TAREFA 1: Segundo o texto sobre a crise Yanomami, quantos indígenas havia no Brasil quando a esquadra de Pedro Álvares Cabral ancorou no sul da Bahia?
TAREFA 2: Reproduza palavra por palavra o trecho do texto sobre a crise Yanomami que vai de "No território Yanomami, no" até "ocupação da terra.", incluindo essas palavras.

------ TRECHO DO DOCUMENTO ------

A crise humanitária Yanomami, que se escancarou aos nossos olhos no último mês, pela gravidade do momento atual – mas que está lá na Floresta Amazônica há décadas, invisível para quem não busca nem quer enxergar – nos remete aos anos 1500, quando os portugueses chegaram ao Brasil.
Naquela época, os indígenas brasileiros foram quase dizimados, em uma das maiores catástrofes demográficas da história da humanidade. Quando a esquadra de Pedro Álvares Cabral ancorou em terras brasileiras, no sul da Bahia, estima-se que houvesse entre 3 milhões e 4 milhões de indígenas no país. Trezentos anos depois, eles foram reduzidos a cerca de 700 mil, aproximadamente 20% do contingente original. E, hoje, são cerca de 900 mil, menos de um terço em relação a 1500.
Os números e informações estão em um capítulo do livro “Escravidão: Volume I”, do jornalista e escritor paranaense Laurentino Gomes, lançado pela Globo Livros. Na pesquisa histórica feita por ele, em 1808, quando a corte portuguesa chegou ao Rio de Janeiro, a população brasileira ainda era cerca de 3 milhões, mas a composição havia mudado. A maioria dos brasileiros ou a ser constituída de brancos de ascendência europeia ou de africanos e seus descendentes.
“O massacre indígena continua em andamento, na forma de morte física, conforme nós observamos, mas também na ocupação dos territórios, na devastação do meio ambiente. É uma população completamente sitiada”, disse Laurentino na época do lançamento do livro, em 2019, ao programa “Roda Viva”. Atualmente, ele mora em Portugal, onde aprofunda o trabalho de pesquisa e está com a agenda fechada para entrevistas.
No território Yanomami, no Norte do país, os indígenas estão morrendo, principalmente, de fome e de malária, situações provocadas ou agravadas pelo horror do garimpo ilegal, que destrói a natureza – polui os rios e a terra, mata as pessoas e, ainda, afasta e dizima animais. Em diferentes territórios brasileiros, há indígenas sendo dizimados também por madeireiros e garimpeiros, por bandidos que promovem pesca ilegal ou fazem tráfico de drogas, entre tantos crimes e conflitos pela ocupação da terra.

------ CONTEÚDO DOS REGISTROS ------

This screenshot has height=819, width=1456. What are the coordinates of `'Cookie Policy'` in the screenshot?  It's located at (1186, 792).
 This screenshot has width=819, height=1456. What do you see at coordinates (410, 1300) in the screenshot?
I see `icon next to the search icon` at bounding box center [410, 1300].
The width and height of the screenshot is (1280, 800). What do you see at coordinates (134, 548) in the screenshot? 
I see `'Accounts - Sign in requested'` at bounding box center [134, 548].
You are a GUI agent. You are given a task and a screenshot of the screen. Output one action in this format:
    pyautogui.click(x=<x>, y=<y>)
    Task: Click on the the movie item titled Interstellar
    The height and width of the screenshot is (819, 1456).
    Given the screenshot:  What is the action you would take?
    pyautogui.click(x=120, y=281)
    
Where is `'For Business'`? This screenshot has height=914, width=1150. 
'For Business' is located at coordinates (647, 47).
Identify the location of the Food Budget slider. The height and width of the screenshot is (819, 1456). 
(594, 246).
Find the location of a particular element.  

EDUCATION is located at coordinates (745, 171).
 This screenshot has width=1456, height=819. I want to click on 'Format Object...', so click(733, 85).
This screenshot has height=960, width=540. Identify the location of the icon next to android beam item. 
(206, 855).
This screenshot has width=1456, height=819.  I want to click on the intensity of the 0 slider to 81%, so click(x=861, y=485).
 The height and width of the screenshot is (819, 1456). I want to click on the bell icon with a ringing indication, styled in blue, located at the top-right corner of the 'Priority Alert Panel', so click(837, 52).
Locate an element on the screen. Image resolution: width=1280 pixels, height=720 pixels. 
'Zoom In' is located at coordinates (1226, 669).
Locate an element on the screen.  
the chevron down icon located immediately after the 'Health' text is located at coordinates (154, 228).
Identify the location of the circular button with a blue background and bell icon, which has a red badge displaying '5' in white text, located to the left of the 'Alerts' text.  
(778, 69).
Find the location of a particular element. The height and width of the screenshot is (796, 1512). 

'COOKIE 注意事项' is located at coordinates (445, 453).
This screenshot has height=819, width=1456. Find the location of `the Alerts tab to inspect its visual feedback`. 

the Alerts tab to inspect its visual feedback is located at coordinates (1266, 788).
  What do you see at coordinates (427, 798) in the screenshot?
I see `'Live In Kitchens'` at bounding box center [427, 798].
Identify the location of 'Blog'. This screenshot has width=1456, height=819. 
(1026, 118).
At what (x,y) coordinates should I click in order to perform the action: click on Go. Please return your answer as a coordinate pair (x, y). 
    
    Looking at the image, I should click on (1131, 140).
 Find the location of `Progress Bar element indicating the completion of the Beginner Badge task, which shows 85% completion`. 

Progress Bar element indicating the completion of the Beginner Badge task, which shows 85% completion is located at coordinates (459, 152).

------

SUA RESPOSTA 1: Estima-se que houvesse entre 3 milhões e 4 milhões de indígenas no país.

SUA RESPOSTA 2:
No território Yanomami, no Norte do país, os indígenas estão morrendo, principalmente, de fome e de malária, situações provocadas ou agravadas pelo horror do garimpo ilegal, que destrói a natureza – polui os rios e a terra, mata as pessoas e, ainda, afasta e dizima animais. Em diferentes territórios brasileiros, há indígenas sendo dizimados também por madeireiros e garimpeiros, por bandidos que promovem pesca ilegal ou fazem tráfico de drogas, entre tantos crimes e conflitos pela ocupação da terra.